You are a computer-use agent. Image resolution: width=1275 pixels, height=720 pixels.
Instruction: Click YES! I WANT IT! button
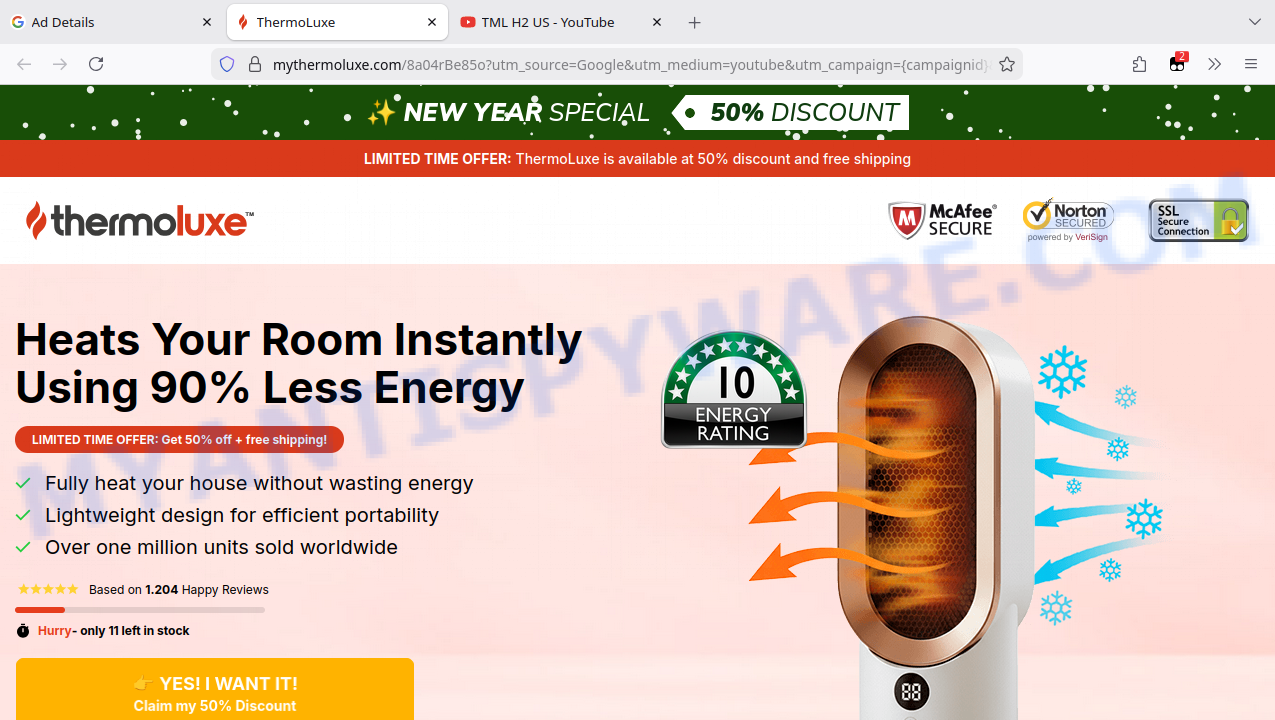point(215,690)
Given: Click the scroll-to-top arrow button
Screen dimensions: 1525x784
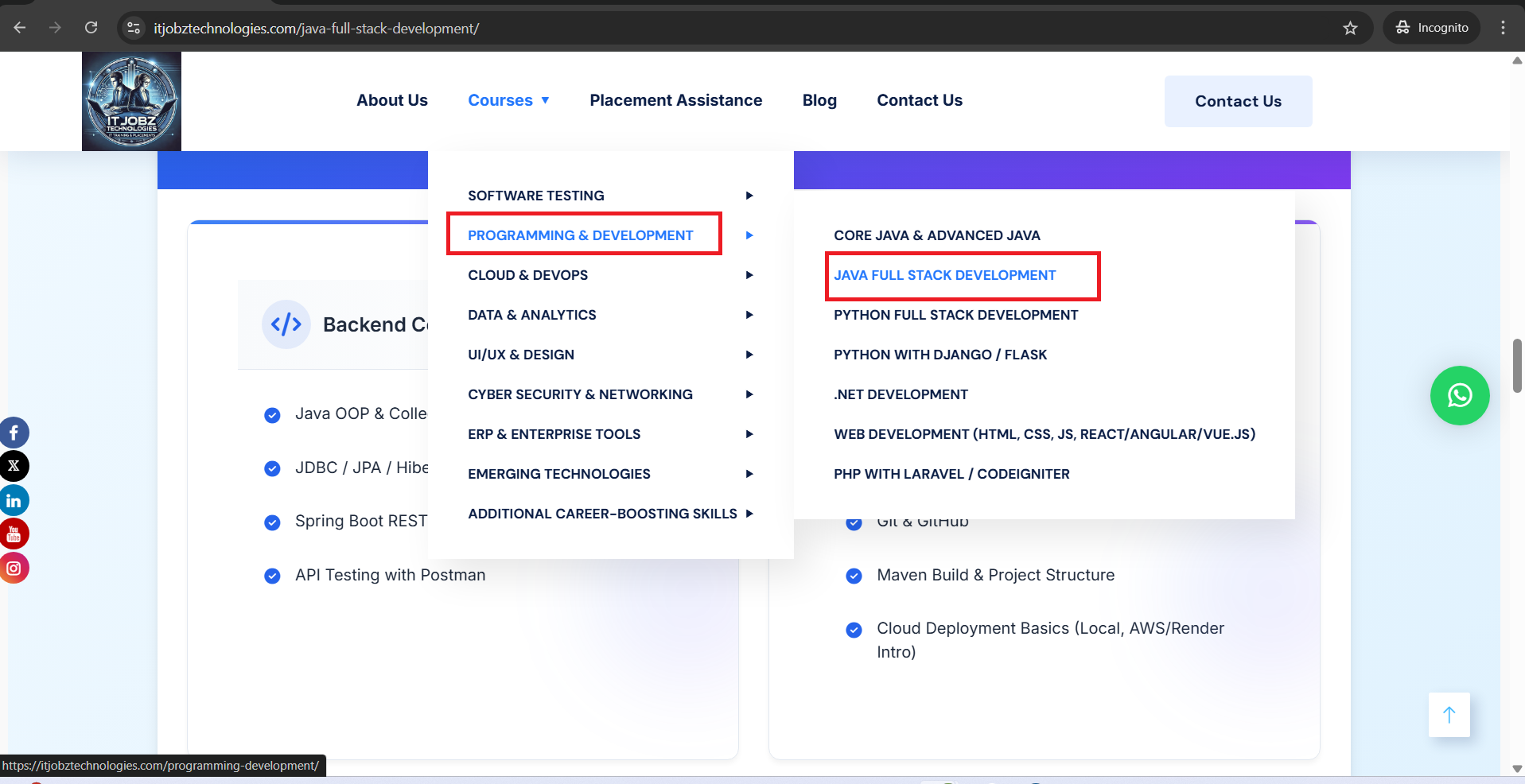Looking at the screenshot, I should tap(1448, 715).
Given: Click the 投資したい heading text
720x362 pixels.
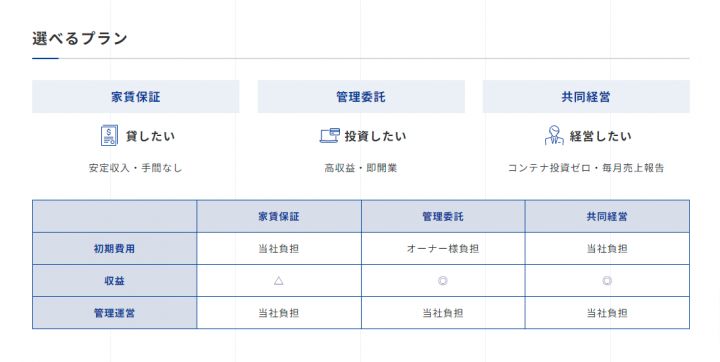Looking at the screenshot, I should click(x=376, y=136).
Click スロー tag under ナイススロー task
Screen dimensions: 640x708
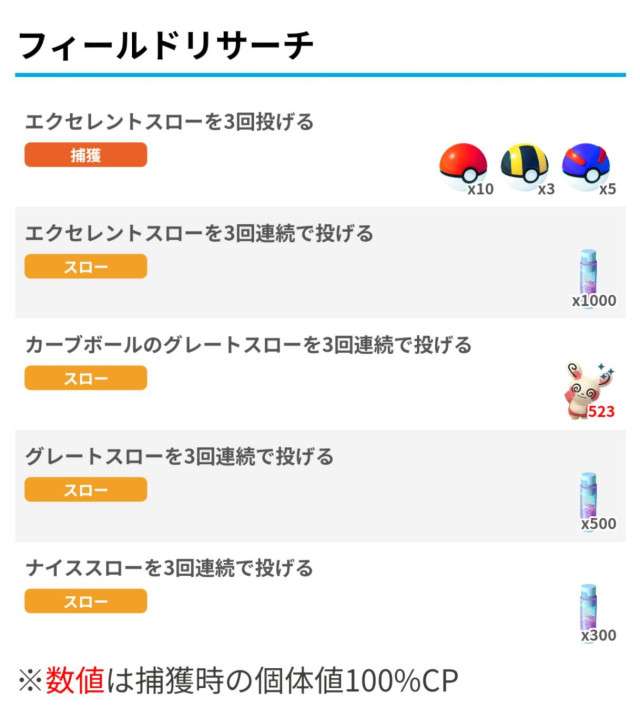click(x=86, y=601)
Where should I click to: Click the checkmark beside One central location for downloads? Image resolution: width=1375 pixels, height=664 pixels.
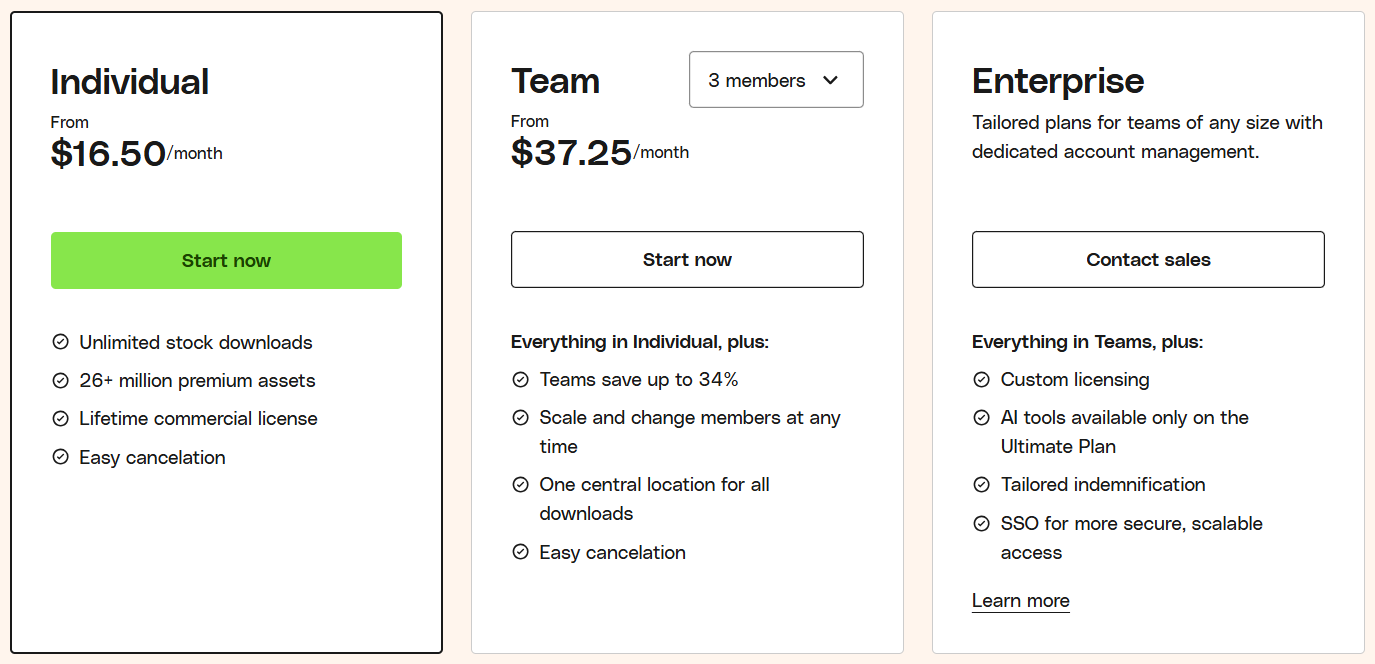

PROBLEM DESCRIPTION
From the line containing "Screen dimensions: 640x708" down to the last line of the entries above, copy each line exactly and nothing more. Leave pictures out.

ANSWER TO THIS PROBLEM
Screen dimensions: 640x708
click(x=86, y=601)
Where should I click to: Click the checkmark beside One central location for downloads? Image resolution: width=1375 pixels, height=664 pixels.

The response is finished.